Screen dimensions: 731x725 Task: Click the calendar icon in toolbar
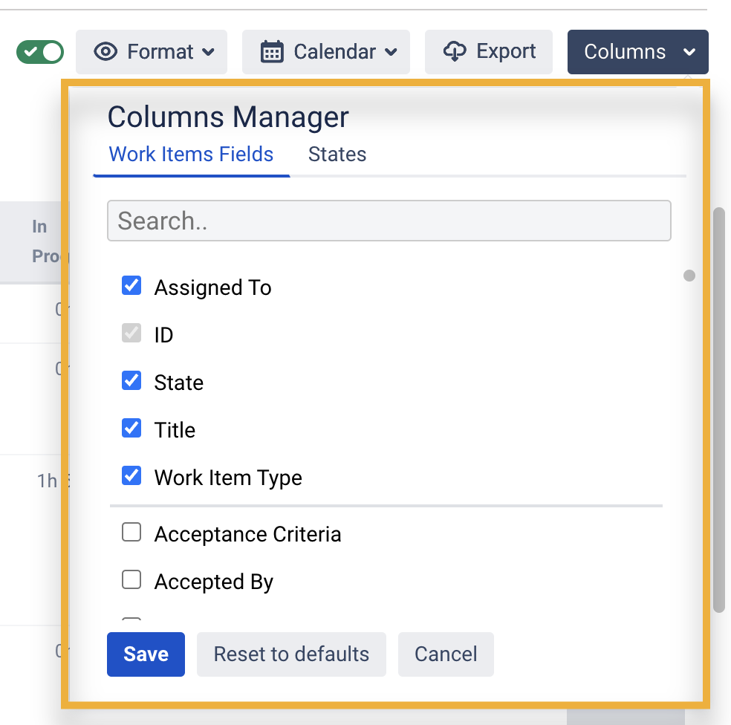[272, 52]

+ + + + +

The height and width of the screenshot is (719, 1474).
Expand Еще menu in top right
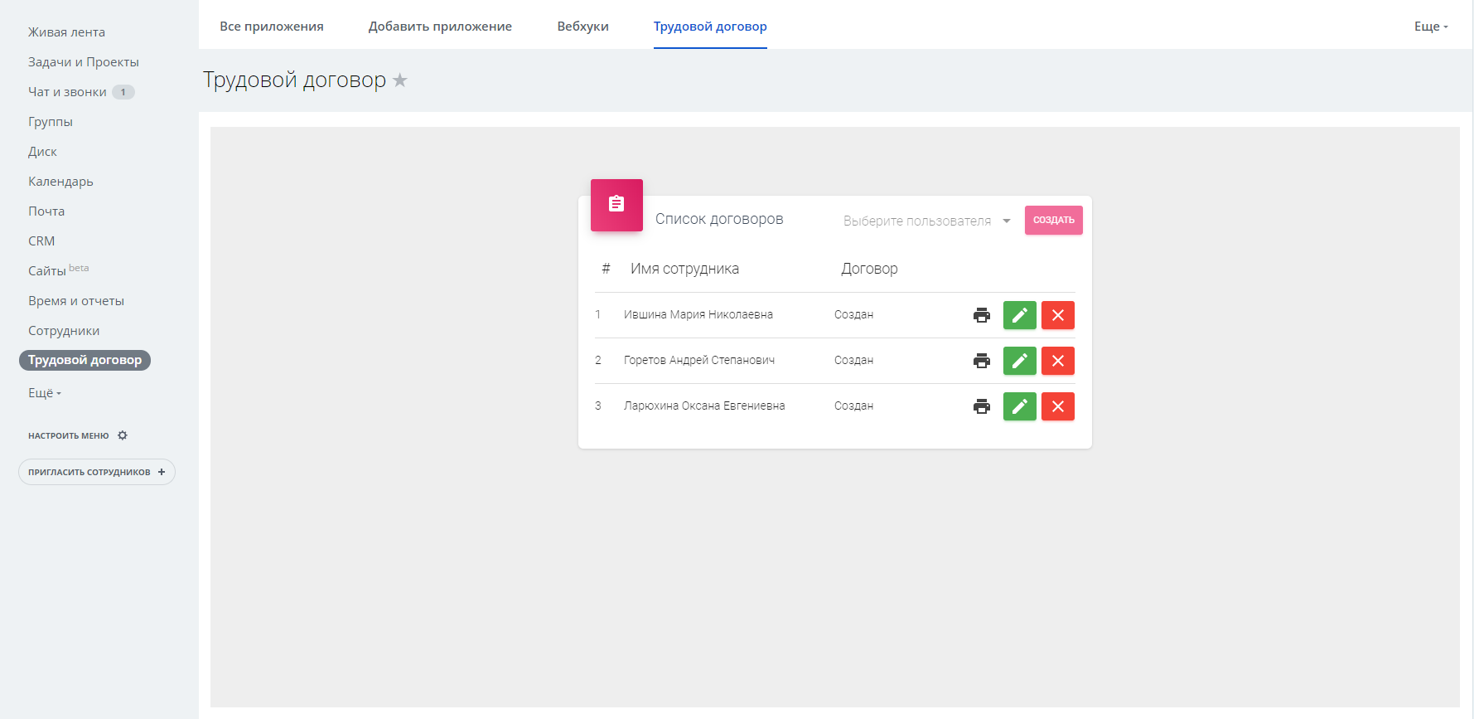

+ + + + +

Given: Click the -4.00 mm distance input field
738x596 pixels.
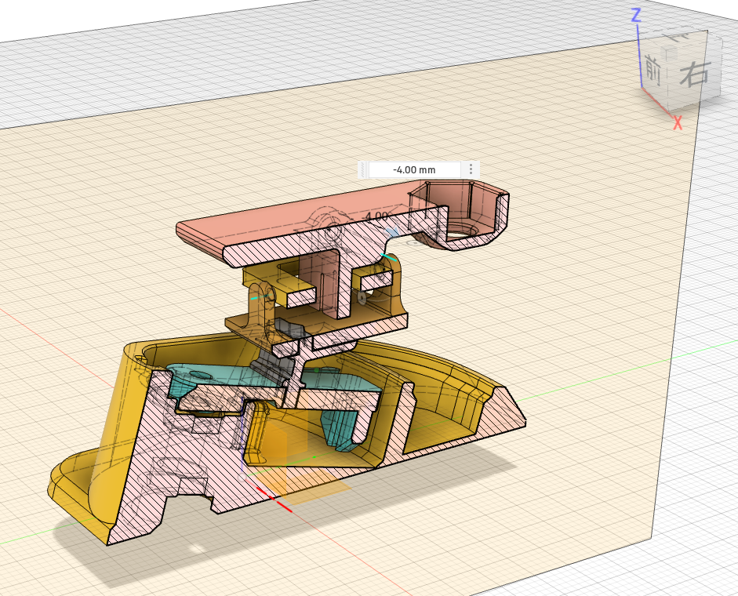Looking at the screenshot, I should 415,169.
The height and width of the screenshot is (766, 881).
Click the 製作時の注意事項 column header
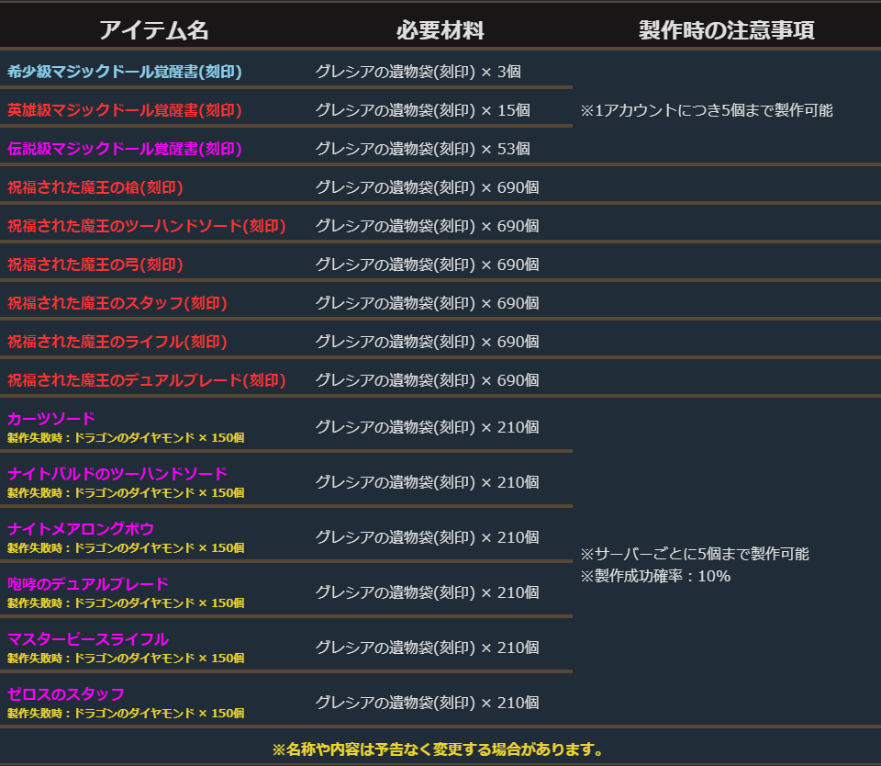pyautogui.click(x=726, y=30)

+ + + + +

▶ **YOUR TASK**: Go through the entries above and pull out each line with "width" in it.

▶ **REPLY**:
The height and width of the screenshot is (719, 1474).
The height and width of the screenshot is (766, 881).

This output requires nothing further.